Dairyland

★★★★ 

Through Sunday, Nov. 3

PlayMakers Repertory Company, Chapel Hill


New York food critic Allison Acre is distinctly not amused by the amuse-bouche before her at a tony new locavore restaurant. It’s too minimalist, for starters: a single snow pea, plated on white porcelain, picked that morning from the eatery’s own upstate farm. Plus, it’s being served by a waiter with more than a soupçon of attitude. “The Chef wants our diners to experience the taste of fresh spring soil,” she simpers.  

Acre looks at the dubious morsel, and then asks, “Did you wash it?”

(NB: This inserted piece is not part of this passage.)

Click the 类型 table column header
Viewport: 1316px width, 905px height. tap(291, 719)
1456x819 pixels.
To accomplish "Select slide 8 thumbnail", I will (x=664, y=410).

In Dairyland, Heidi Armbruster’s bracing new comedy, which is currently in its premiere run at PlayMakers Rep, this acerbic central character is more than slightly over what big-city excess has done to the farm-to-table movement. Incensed that bourgeois jerks in Bushwick are bilking customers, “charging sixty-five dollars a plate for vegetables because they were picked by someone with a master’s degree,” the loose-cannon food writer launches a quixotic solo crusade against one of the hottest food trends in recent decades.

That move does not endear her to Declan (Khalil LeSaldo), her editor and former boyfriend. After columns and a subsequent TV debate provoke hate mail and complaints from advertisers, Acre is forced to retreat to the Wisconsin dairy farm where she grew up. Trouble awaits her there as well: a broken relationship with her aging, taciturn father, Henry (Ray Dooley), who’s having increasing trouble running the farm by himself.

Armbruster knows both the loneliness of farm life and the lonely sojourn of professional women. While her script is sympathetic to Acre, it doesn’t minimize that she’s a bit of a mess: emotionally volatile, reeling on the rebound, and working with an ethically opportunistic ex-lover who decides if she still get published.

Director Vivienne Benesch crisply propels Acre (Claire Karpen) across a complicated interpersonal landscape. She draws equally memorable work from Dooley, in his one-hundredth production at PlayMakers, as Henry, a man whose emotional barricades hide deep feelings.

Before Acre can report the truth about decidedly non-artisanal farming, she has to re-find her own place in that world and attempt to reconcile the urban and the rural parts of her own life. That’s hard work, and it’s visible in Dairyland.